Karantina okumaları serisi Bulut Unvan ile devam ediyor.
Her kitabın kendi yazılış ve varlık nedeninden bağımsız da okunabileceğini kaydeden Unvan, yaratıcı okumalar yapmanın, kimi metinlerin hakkını vermek için şart olduğunu düşünüyor.
Unvan, “kendi çatılarımız altında kendi gerçekliklerimizle baş başa kaldığımız bu dönemde” edebiyatın, yaratıcı okumaların tek çıkar yolu olduğunu ifade ediyor.
“İnsanlığımızı deneyimlememiz için elzem olduğunu anladığımı ve herkese de bu yönde okumalar yapmasını önerdiğimi söyleyebilirim. Beklediğimiz yeni dünya bir türlü kendini göstermiyor, kriz tüm ekonomik ve sosyal yönleriyle mevcut durumu daha da görünür kılıyor, çelişkiler keskinleşiyor. Ama o yeni dünyaya önce aklımızda yer açmak için, yeni bir dil ve akılla düşünebilmek için yapabileceğimiz şeyler var.”
Bulut Unvan
Doktora öğrencisi
“Her kitap kendi varlık nedeninden bağımsız da okunabilir”

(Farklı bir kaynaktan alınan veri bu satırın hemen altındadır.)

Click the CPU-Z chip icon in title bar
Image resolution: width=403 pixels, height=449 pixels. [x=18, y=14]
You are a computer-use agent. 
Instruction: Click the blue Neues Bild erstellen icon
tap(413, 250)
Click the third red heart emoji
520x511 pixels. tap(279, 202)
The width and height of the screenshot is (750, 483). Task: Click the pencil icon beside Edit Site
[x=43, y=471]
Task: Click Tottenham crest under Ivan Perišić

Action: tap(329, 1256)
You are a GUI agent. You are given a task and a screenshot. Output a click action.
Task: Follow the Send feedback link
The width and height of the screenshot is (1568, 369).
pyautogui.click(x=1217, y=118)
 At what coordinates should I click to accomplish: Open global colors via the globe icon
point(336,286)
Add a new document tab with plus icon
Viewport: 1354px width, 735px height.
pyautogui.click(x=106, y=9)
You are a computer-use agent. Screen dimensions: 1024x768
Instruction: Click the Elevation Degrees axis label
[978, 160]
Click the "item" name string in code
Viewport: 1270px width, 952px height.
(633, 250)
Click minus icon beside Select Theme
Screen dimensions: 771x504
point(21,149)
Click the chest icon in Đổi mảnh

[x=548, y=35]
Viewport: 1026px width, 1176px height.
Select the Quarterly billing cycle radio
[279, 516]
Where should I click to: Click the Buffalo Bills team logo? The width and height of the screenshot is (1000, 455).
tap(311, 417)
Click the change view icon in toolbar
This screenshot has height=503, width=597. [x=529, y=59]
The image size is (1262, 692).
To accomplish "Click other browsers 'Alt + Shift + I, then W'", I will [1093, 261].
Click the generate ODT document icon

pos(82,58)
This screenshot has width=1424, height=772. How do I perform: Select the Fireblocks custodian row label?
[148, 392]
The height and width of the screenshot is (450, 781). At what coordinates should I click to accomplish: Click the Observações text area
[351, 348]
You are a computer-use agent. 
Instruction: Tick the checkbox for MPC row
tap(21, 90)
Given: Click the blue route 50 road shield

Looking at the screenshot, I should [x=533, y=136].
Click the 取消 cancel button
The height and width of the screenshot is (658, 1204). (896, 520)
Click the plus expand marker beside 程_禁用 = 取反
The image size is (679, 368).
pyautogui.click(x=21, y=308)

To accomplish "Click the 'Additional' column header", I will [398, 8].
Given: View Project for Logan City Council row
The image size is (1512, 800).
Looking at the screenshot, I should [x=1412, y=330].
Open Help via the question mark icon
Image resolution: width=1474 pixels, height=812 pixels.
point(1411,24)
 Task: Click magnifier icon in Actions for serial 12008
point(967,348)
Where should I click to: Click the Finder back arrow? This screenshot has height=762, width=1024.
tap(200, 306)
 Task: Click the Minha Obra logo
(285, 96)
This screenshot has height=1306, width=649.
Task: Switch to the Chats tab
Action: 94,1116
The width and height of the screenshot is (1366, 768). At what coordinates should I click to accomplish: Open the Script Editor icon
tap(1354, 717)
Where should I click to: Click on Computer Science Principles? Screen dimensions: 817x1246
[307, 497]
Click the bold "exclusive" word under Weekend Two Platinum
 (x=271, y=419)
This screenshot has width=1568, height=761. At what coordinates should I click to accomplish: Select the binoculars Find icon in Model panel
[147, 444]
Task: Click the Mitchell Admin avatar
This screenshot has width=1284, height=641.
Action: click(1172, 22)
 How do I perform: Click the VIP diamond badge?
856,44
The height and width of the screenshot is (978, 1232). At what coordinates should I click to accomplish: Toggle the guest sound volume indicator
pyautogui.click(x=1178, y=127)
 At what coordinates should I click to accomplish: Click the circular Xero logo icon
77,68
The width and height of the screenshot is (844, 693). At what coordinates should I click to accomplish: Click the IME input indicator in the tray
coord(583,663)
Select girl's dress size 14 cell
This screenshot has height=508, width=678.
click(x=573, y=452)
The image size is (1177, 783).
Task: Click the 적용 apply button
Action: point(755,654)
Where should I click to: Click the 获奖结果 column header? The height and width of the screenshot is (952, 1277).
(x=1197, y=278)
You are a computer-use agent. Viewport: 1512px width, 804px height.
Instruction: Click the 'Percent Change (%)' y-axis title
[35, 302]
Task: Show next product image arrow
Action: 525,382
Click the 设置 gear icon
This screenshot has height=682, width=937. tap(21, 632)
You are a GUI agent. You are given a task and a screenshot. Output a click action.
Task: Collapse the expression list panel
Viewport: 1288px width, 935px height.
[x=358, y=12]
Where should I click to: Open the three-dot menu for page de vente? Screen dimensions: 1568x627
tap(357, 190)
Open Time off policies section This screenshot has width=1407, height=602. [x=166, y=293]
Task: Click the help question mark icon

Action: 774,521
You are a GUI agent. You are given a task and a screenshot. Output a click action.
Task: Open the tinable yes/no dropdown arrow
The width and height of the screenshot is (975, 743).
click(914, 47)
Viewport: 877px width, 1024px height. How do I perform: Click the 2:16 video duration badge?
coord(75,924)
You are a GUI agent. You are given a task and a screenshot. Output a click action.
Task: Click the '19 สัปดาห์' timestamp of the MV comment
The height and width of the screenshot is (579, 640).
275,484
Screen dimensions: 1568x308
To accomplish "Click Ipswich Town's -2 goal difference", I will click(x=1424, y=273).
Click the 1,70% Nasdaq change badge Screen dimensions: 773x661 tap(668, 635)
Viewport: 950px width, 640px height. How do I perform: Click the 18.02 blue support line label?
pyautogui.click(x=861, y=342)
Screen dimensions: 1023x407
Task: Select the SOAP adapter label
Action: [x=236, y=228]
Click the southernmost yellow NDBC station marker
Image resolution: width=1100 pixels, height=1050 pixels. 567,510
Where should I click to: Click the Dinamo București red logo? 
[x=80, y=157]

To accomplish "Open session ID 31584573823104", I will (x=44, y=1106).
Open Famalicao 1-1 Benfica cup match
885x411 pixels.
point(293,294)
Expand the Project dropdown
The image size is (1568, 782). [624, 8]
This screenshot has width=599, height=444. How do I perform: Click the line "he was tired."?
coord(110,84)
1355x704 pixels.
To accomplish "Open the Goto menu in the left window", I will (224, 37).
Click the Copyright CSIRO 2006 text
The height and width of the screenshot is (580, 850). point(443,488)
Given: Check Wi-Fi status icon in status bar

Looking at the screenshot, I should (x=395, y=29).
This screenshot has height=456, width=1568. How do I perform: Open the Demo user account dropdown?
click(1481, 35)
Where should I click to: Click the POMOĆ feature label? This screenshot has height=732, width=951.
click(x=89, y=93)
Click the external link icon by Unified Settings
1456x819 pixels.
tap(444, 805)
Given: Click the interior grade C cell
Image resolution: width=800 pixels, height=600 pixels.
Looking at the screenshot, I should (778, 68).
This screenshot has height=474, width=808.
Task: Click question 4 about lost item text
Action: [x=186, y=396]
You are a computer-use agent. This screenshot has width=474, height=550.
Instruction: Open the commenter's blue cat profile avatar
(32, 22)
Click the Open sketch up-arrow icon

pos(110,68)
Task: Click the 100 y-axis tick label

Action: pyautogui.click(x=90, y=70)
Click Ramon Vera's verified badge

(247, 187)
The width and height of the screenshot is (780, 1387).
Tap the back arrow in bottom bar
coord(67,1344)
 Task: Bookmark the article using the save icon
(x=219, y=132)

“Beklediğimiz yeni dünya bir türlü kendini göstermiyor, kriz tüm ekonomik ve sosyal yönleriyle mevcut durumu daha da görünür kılıyor, çelişkiler keskinleşiyor. Ama o yeni dünyaya önce aklımızda yer açmak için, yeni bir dil ve akılla düşünebilmek için yapabileceğimiz şeyler var.”
Her kitabın ayrı bir varlık nedeni olduğuna inanırım. Ayrıca her kitabın kendi yazılış, varlık nedeninden bağımsız okunabileceğine, deneyimlenebileceğine de. Yaratıcı okumalar yapmak, kitaba kendi söyleminin dışına taşacak açılımlar yaptırabilmek bence kimi metinlerin hakkını vermek için şart. Bir teori kitabında dilin edasını, ağırlığını, ya da edebi bir metnin kurgudan bağımsızlaşıp teorileşmeye uzanan uçlarını görebilmeyi de bu yüzden önemserim.
Bir arkadaş sohbetinde de belirttiğim gibi, hem siyasal söylemin tıkandığı yeniyi imlemediği hem de fiziksel eylemlerimizin kısıtlandığı kendi çatılarımız altında kendi gerçekliklerimizle baş başa kaldığımız bu dönemde edebiyatın, yaratıcı okumaların tek çıkar yolu olduğunu, insanlığımızı deneyimlememiz için elzem olduğunu anladığımı ve herkese de bu yönde okumalar yapmasını önerdiğimi söyleyebilirim. Beklediğimiz yeni dünya bir türlü kendini göstermiyor, kriz tüm ekonomik ve sosyal yönleriyle mevcut durumu daha da görünür kılıyor, çelişkiler keskinleşiyor. Ama o yeni dünyaya önce aklımızda yer açmak için, yeni bir dil ve akılla düşünebilmek için yapabileceğimiz şeyler var.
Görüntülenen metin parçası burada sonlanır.